Start of TEXT SEGMENT
Credit Suisse Group AG was plunged into fresh market turmoil after Chief Executive Officer Ulrich Koerner’s attempts to reassure employees and investors backfired, adding to the uncertainty surrounding the bank.
The stock, which had already more than halved this year before Monday’s sell-off, fell as much as 12 percent to a record low before clawing back most of those losses and closing Zurich trading about 1 percent lower. That was accompanied by a spike in the cost to insure the bank’s debt against default, which jumped to its highest ever.
Koerner, for the second time in as many weeks, had sought to calm employees and the markets with a memo late Friday stressing the bank’s liquidity and capital strength. Instead, it focused attention on the dramatic recent moves in the firm’s stock price and credit spreads, and investors rushed for the exit when trading reopened after the weekend. The shares staged a comeback as several analysts backed Koerner’s view of the bank’s financial strength.
While acknowledging that the bank was at a “critical moment,” Koerner pledged to send employees regular updates until the firm announces its new strategic plan on Oct. 27. At the same time, Credit Suisse again sent around talking points to executives dealing with clients who brought up the credit default swap, according to people with knowledge of the matter.
“Credit Suisse is a buy for the brave at these levels,” Citigroup analysts including Andrew Coombs wrote in a note to investors. “But headline news flow is likely to remain negative and we do see significant execution risk in any new strategic plan.”
End of TEXT SEGMENT
* [DESCRIPTION OF THE TASK]:
Return the passage of the Credit Suisse article starting at "The stock, which" and ending at "its highest ever.", copied word for word.
Start of RAW DATA
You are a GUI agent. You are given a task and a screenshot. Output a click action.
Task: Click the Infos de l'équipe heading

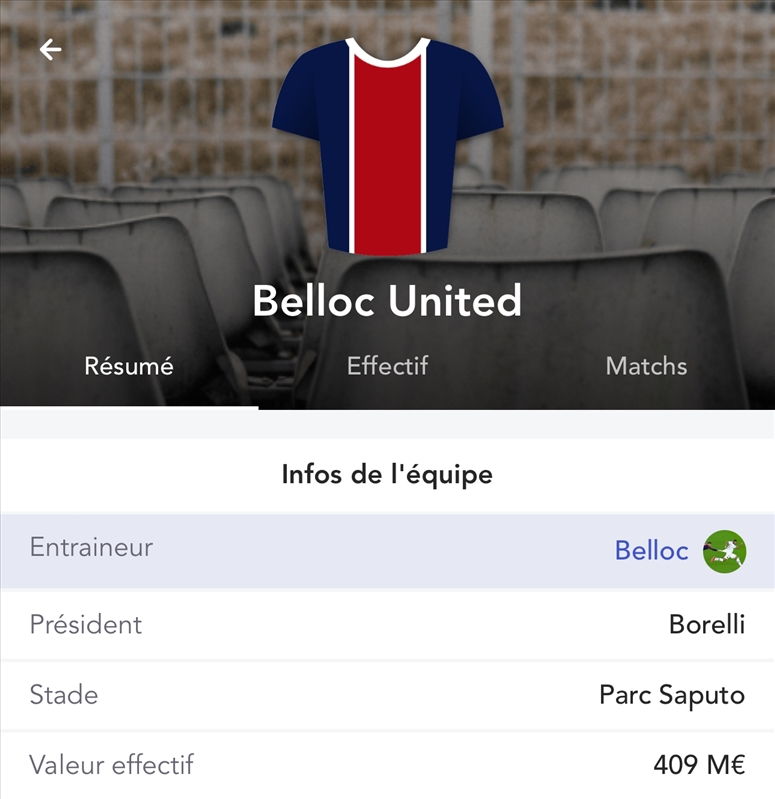pyautogui.click(x=387, y=474)

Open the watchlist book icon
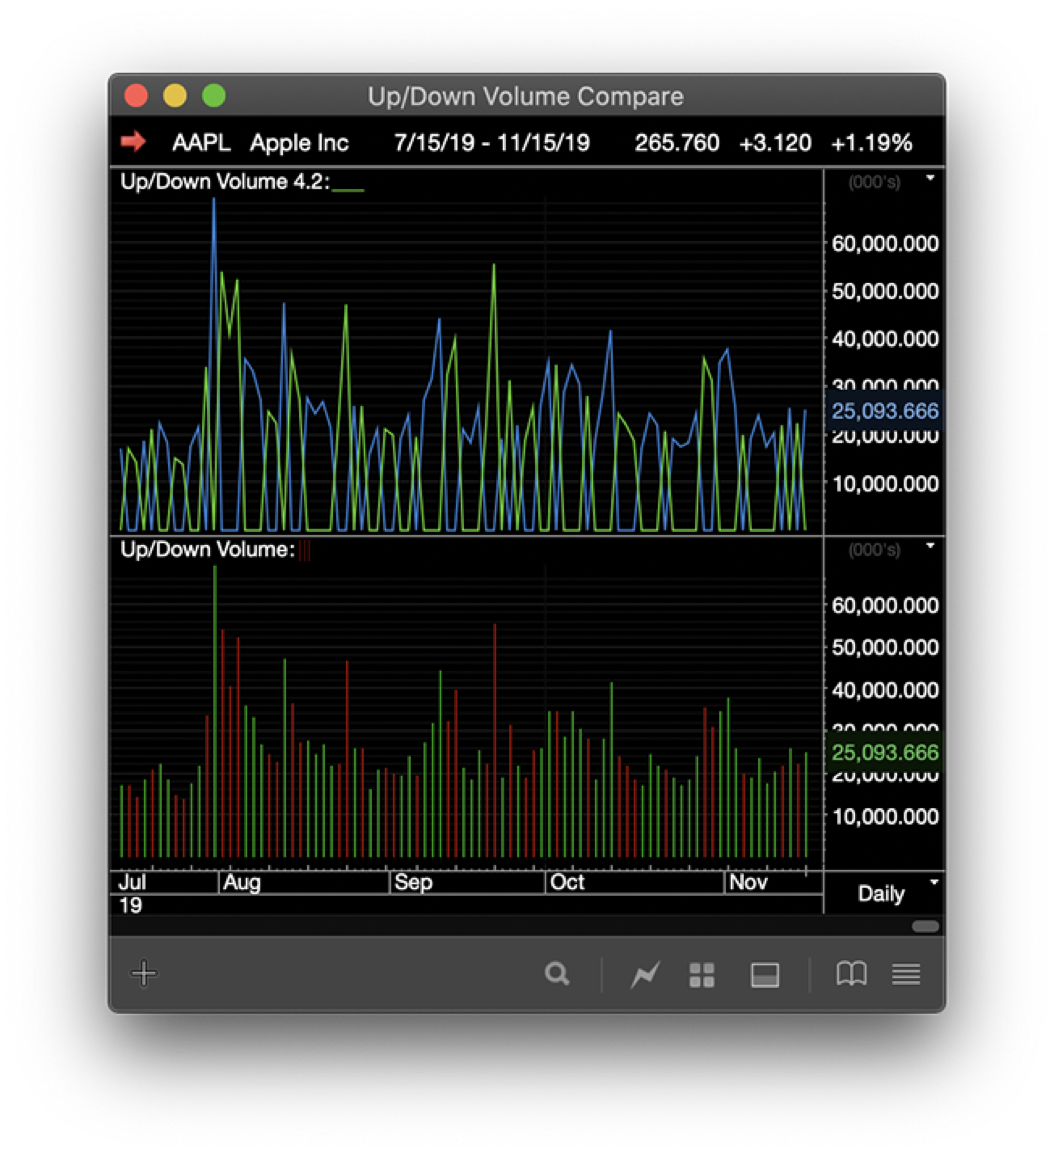(850, 973)
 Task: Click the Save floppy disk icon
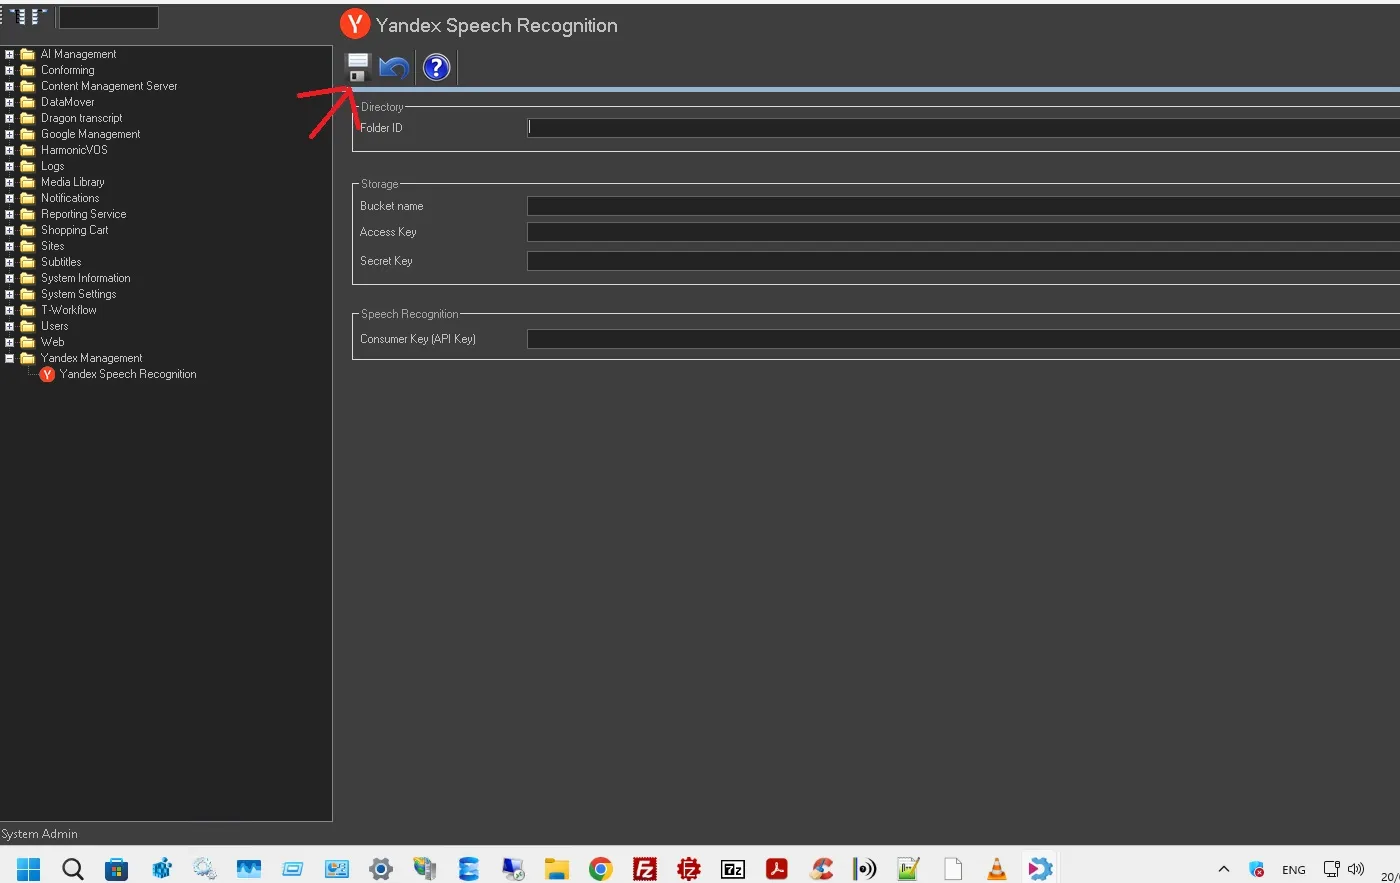tap(358, 68)
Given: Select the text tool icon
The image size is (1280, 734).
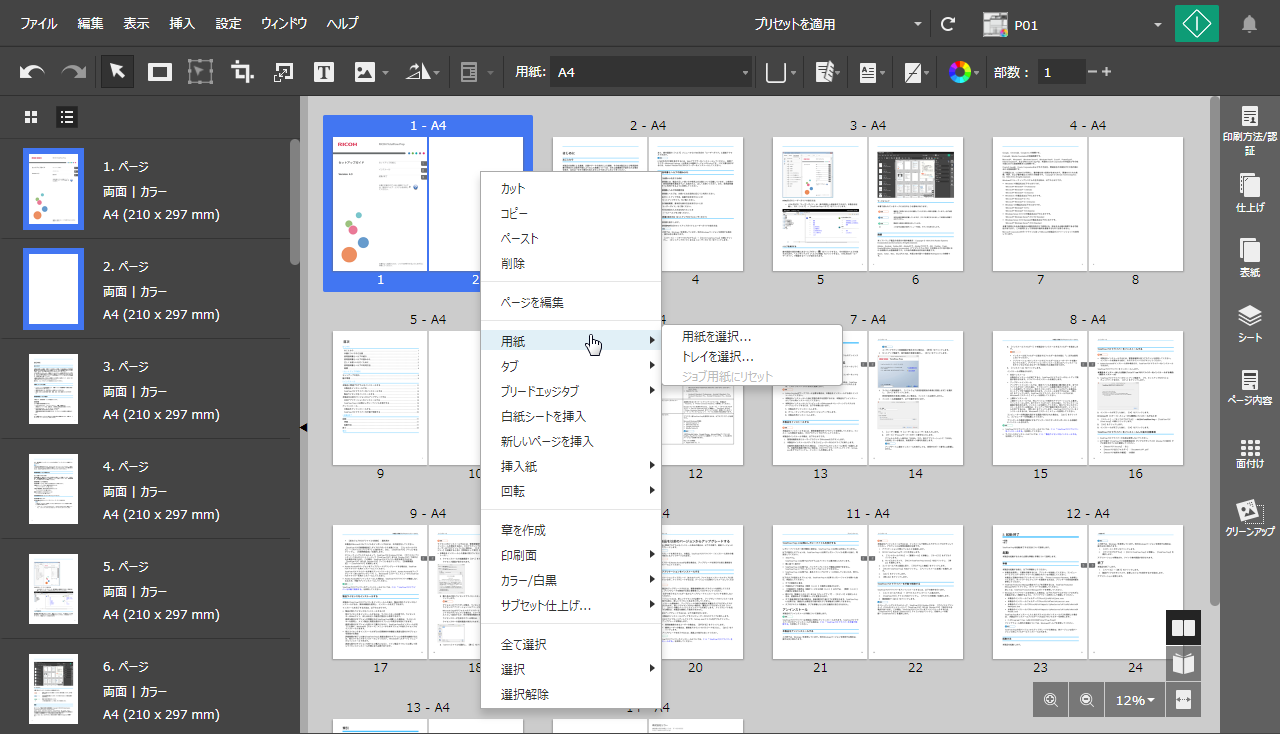Looking at the screenshot, I should (323, 72).
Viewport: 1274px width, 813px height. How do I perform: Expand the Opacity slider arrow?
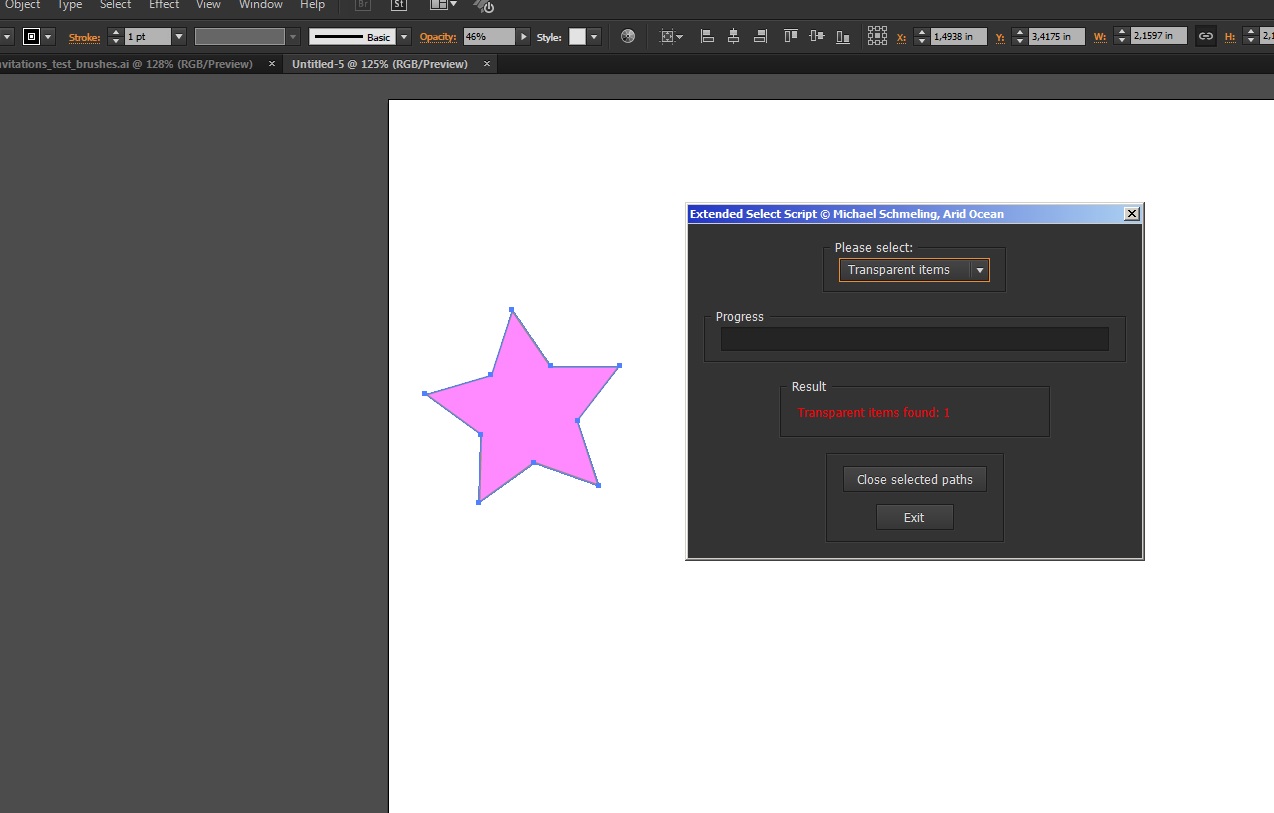click(523, 37)
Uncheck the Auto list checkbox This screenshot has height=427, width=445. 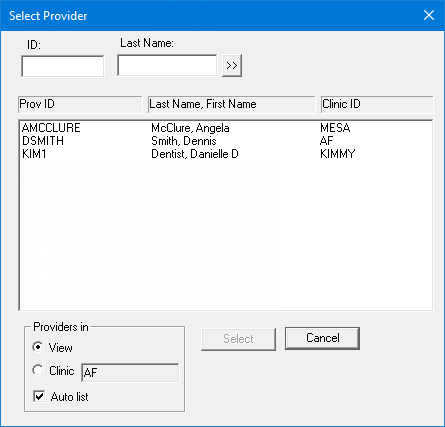(x=39, y=396)
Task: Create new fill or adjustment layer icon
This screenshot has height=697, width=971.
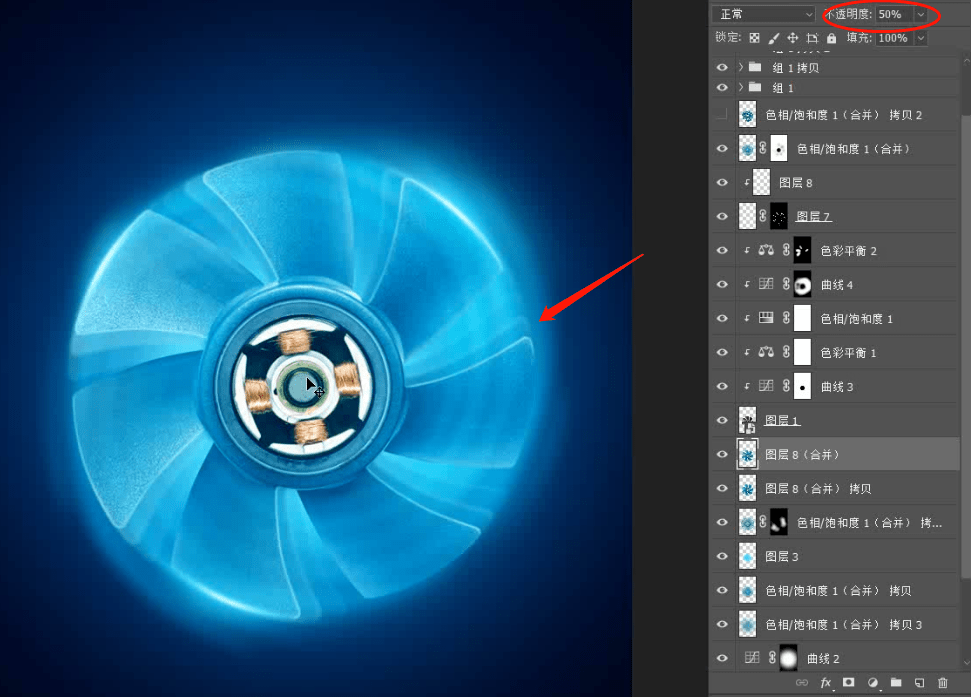Action: [872, 683]
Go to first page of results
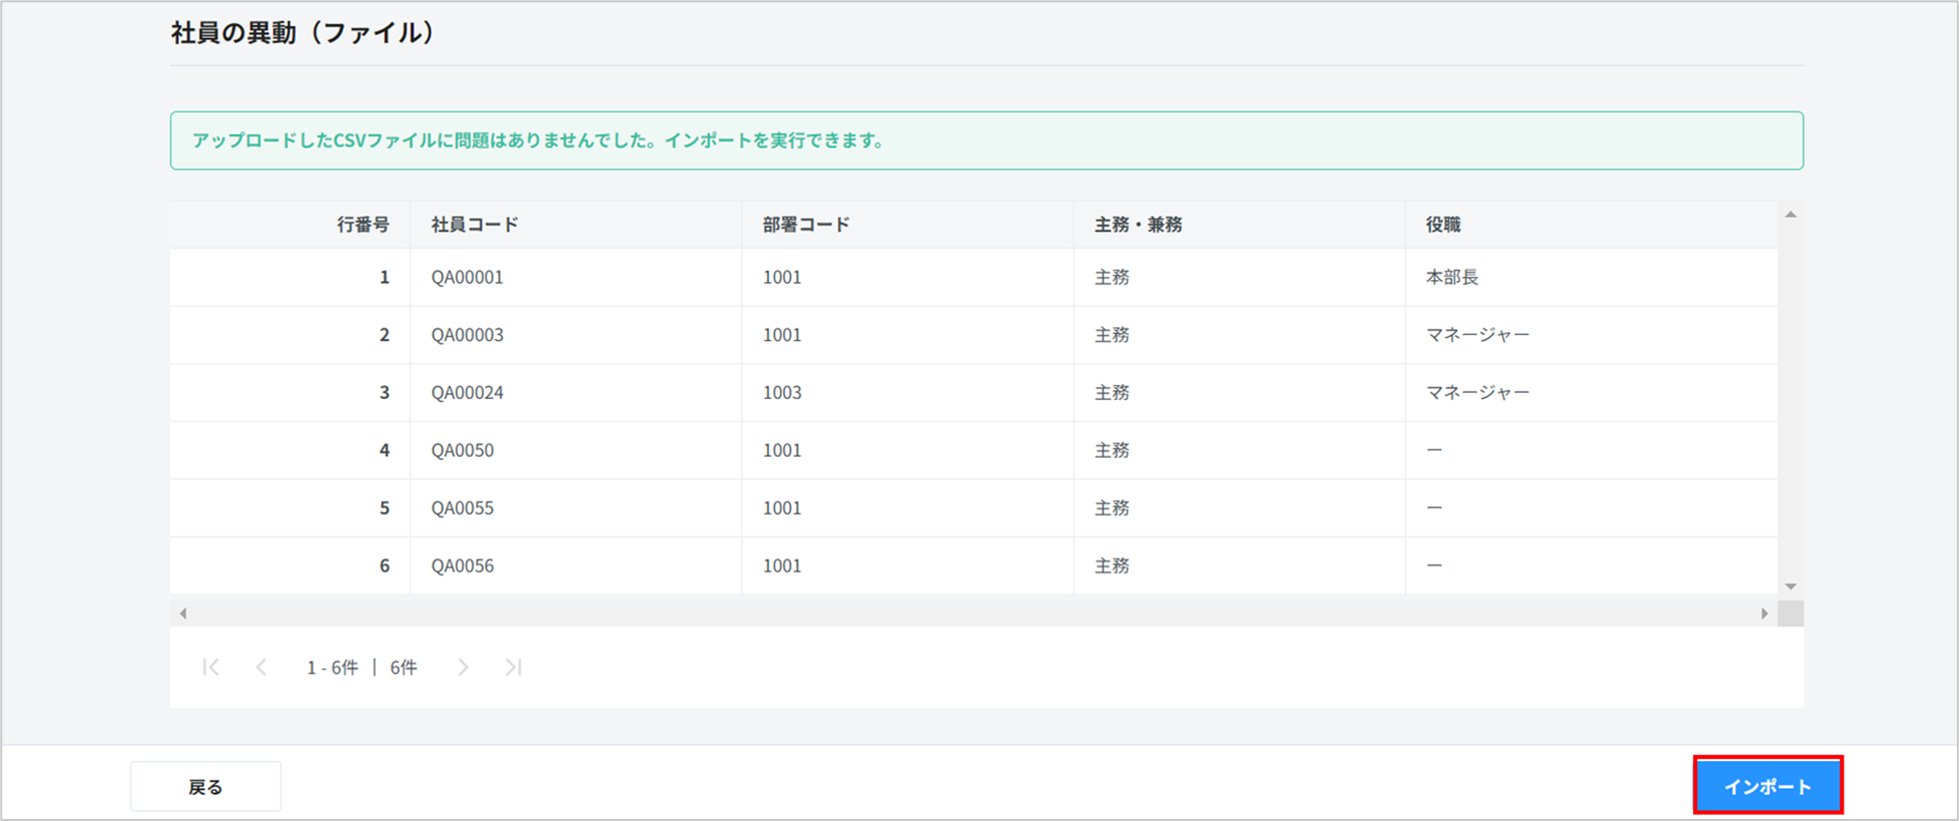This screenshot has height=821, width=1959. 210,667
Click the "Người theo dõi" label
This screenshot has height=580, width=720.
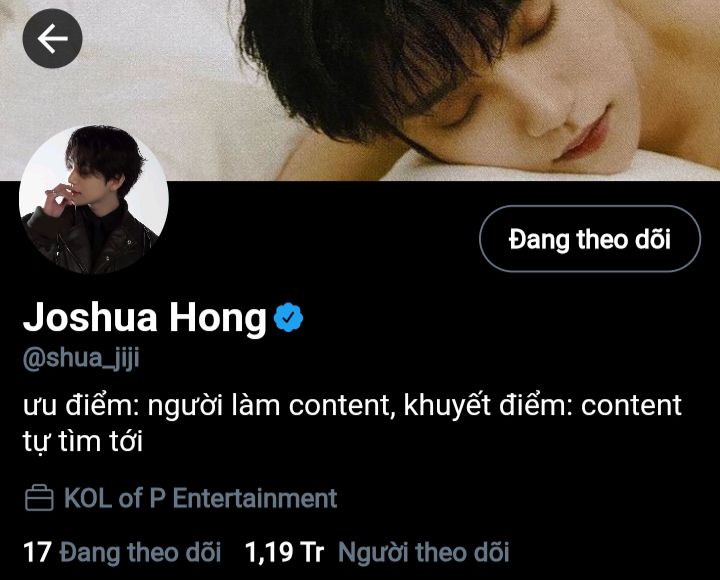point(423,552)
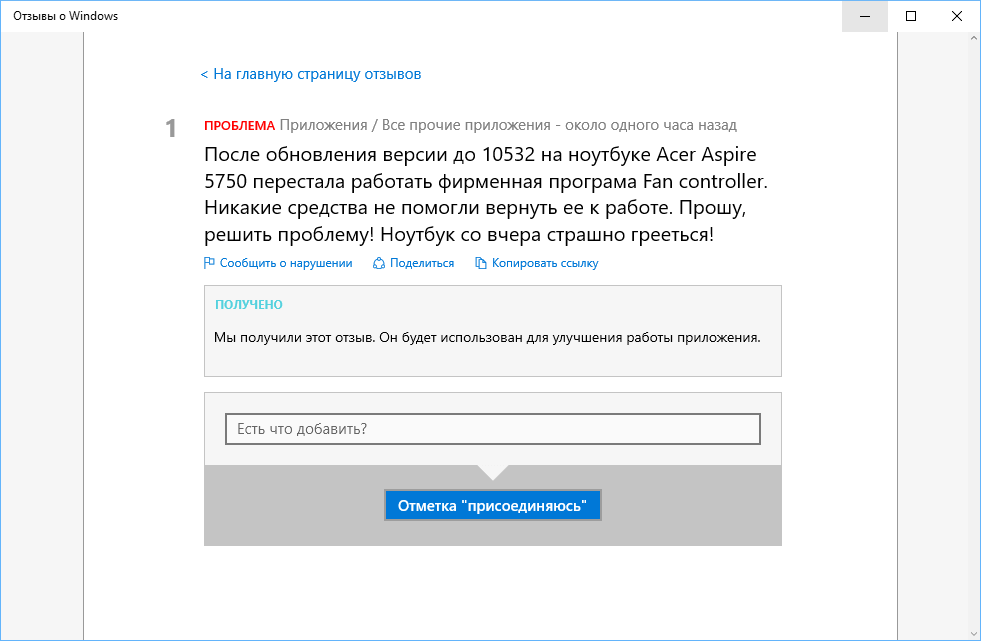Image resolution: width=981 pixels, height=641 pixels.
Task: Click the «Сообщить о нарушении» link text
Action: pyautogui.click(x=286, y=263)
End of RAW DATA
* [REPLY]:
The stock, which had already more than halved this year before Monday’s sell-off, fell as much as 12 percent to a record low before clawing back most of those losses and closing Zurich trading about 1 percent lower. That was accompanied by a spike in the cost to insure the bank’s debt against default, which jumped to its highest ever.